Em Portugal, poucas famílias podem comprar uma casa, um carro ou até mesmo fazer uma remodelação completa sem recorrer a um financiamento junto de um banco. Isto significa que em tempos de mudança, principalmente quando existe incerteza, ter um crédito no orçamento familiar pode pesar bem mais do que idealizámos inicialmente. Ainda assim, são muitos […]
Em Portugal, poucas famílias podem comprar uma casa, um carro ou até mesmo fazer uma remodelação completa sem recorrer a um financiamento junto de um banco. Isto significa que em tempos de mudança, principalmente quando existe incerteza, ter um crédito no orçamento familiar pode pesar bem mais do que idealizámos inicialmente. Ainda assim, são muitos os casos que ainda permitem uma poupança ou mesmo uma situação relativamente estável que permita acumular algum dinheiro em caixa.
E, dependendo de caso para caso, em determinado ponto é necessário decidir: devo amortizar ou poupar? Não existe uma resposta consensual, ainda assim, sempre que há espaço para liquidar um financiamento, este pode ser um bom caminho para projetar poupanças a longo prazo. Todavia, cada família tem uma visão única de como deve gerir o seu próprio dinheiro. Por isso, perceber como funciona cada um destes processos pode facilitar a tomada de decisão.
Amortizar a dívida
Em qualquer crédito é possível amortizar o valor total ou parcial. Isto é, pode reduzir a dívida que tem com o banco. Ainda assim, há que ter em conta que grande parte das entidades financeiras aplicam uma taxa pelo reembolso antecipado. Esta taxa tem um valor máximo definido pelo Banco de Portugal e que depende do tipo de crédito. No caso do crédito pessoal é oportuno referir que envolve taxas elevadas, por isso, se existir a possibilidade de liquidar de uma vez o valor, é algo que deve ponderar.
Quando falamos em crédito habitação não é uma decisão tão simples, pois envolve valores mais elevados. Ainda assim, é possível amortizar o capital, que permite a redução da prestação, ou amortizar o tempo, mantendo o mesmo valor que paga mensalmente, mas encurtando o prazo de pagamento. Uma forma indireta de amortizar uma pequena parte da dívida, é transferir o seu crédito habitação para outro banco. Existem algumas entidades bancárias dispostas a não cobrar custos para esta transferência e que pode permitir baixar os custos e condições do empréstimo, que se refletem na mensalidade e no montante total imputado ao consumidor.
Em suma, se o fôlego financeiro é pouco, mas permite a mínima poupança, amortizar a dívida é uma solução viável. Até porque, investir em momentos em que a capacidade financeira é reduzida acaba por não ser aconselhável. Nestas situações é sugerido que tenha um perfil mais conservador e reduza as dívidas antes de alocar dinheiro noutra vertente.
Poupar e amealhar
Amealhar dinheiro extra é um bom sinal para a saúde financeira. Apesar de não ser uma realidade para muitas pessoas em Portugal, é sugerido que exista um fundo de emergência entre seis a doze vezes superior às despesas. Este ponto é ainda mais importante caso exista um crédito por pagar, é que num momento de aperto, este fundo é de facto uma ajuda.

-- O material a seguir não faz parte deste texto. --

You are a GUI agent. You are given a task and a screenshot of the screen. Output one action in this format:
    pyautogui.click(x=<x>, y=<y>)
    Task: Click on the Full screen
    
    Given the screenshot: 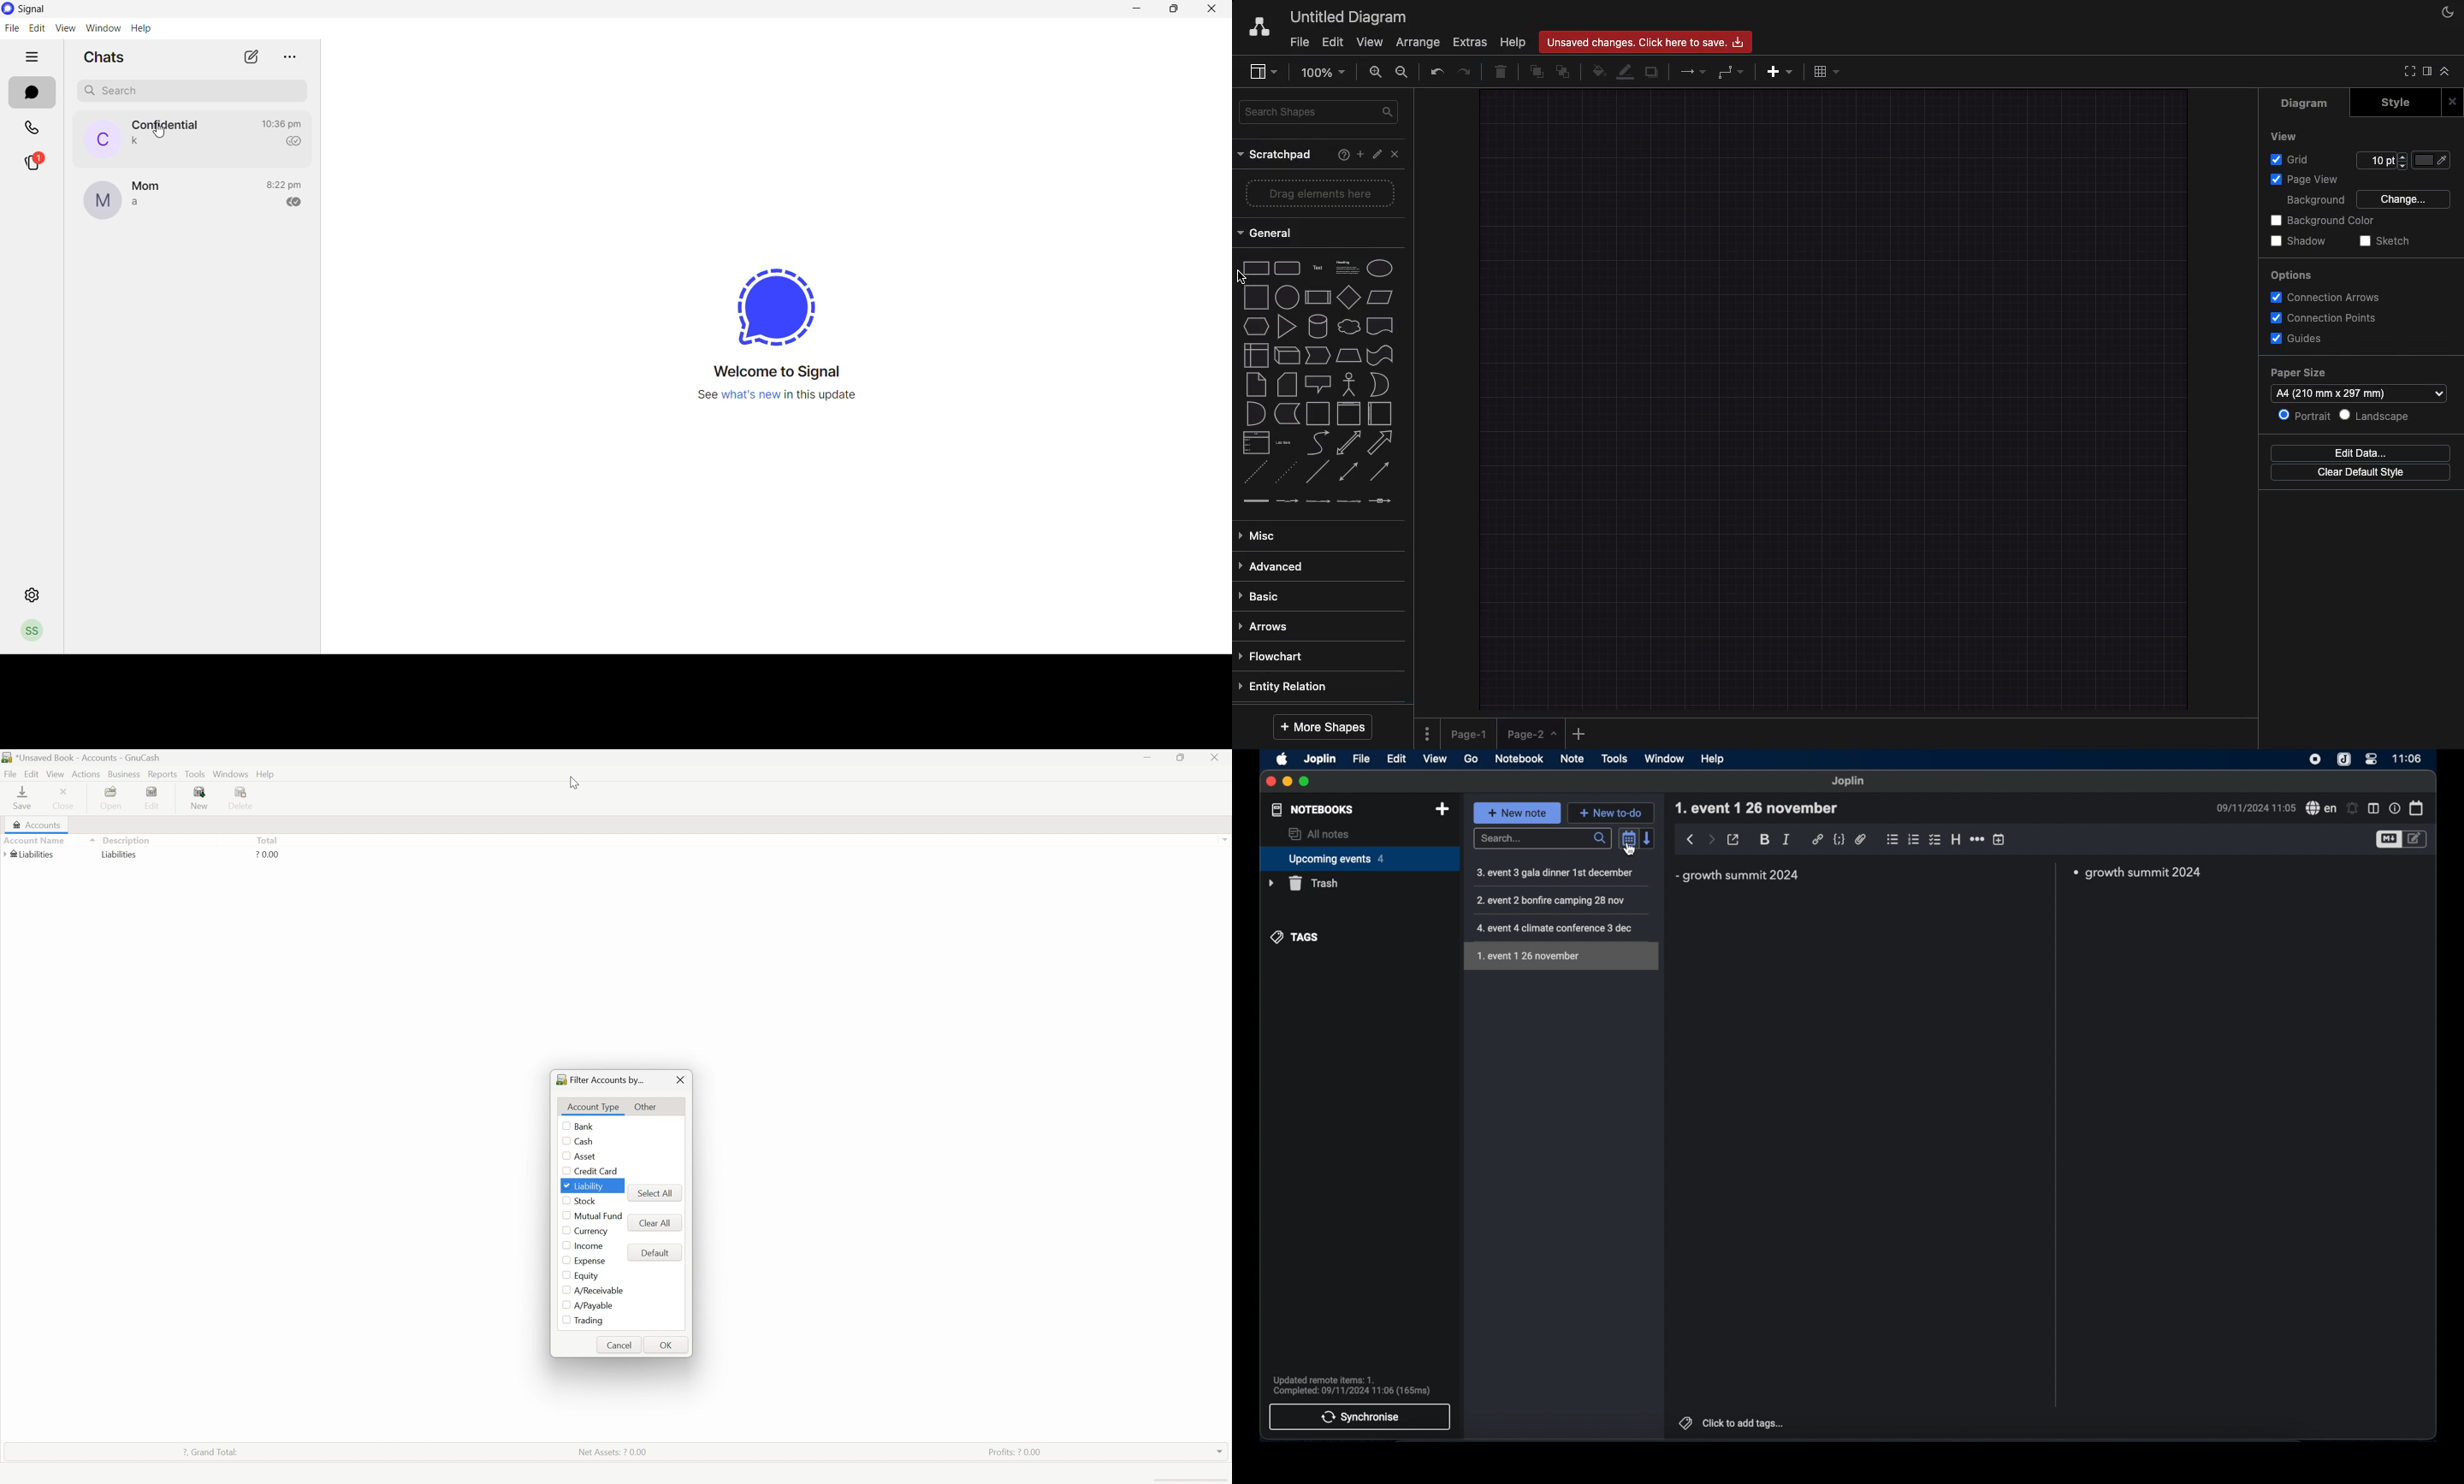 What is the action you would take?
    pyautogui.click(x=2408, y=73)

Mas, deixar demasiado no banco nem sempre é sinal de poupança. Em momentos de inflação, em que o custo de vida aumenta consideravelmente, o dinheiro tende a perder valor. Ainda assim, existem as taxas de juro dos depósitos a prazo que oferecem uma rentabilização a quem deixa dinheiro no banco, sendo então necessário validar se o retorno é suficiente ou se este valor pode ser aplicado noutro investimento.
Poupar ou amortizar?
No fim de contas tudo depende da situação financeira e do tipo de crédito associado.
Em determinadas situações, como é o caso do crédito habitação, amortizar uma pequena quantia pode não fazer diferença, mas guardar esse montante para um fundo de emergência pode ser mais oportuno.
Por outro lado, no caso de um crédito pessoal, como por exemplo um crédito automóvel ou cartão de crédito, como falamos de taxas de juro elevadas, a amortização da dívida pode fazer todo o sentido. E, como o reembolso antecipado pode acontecer a qualquer momento, significa que pode ficar livre de dívidas quando for oportuno.
Por fim, é oportuno olhar para o preçário incluindo no seu contrato relativamente às comissões de amortização. Até porque é provável que exista uma comissão até 2%, dependendo do financiamento em causa. Mas, se conseguir poupar para ter dinheiro suficiente para a amortização de crédito, significa que após a liquidação total, terá ainda uma maior facilidade de criar uma almofada de conforto para o seu futuro.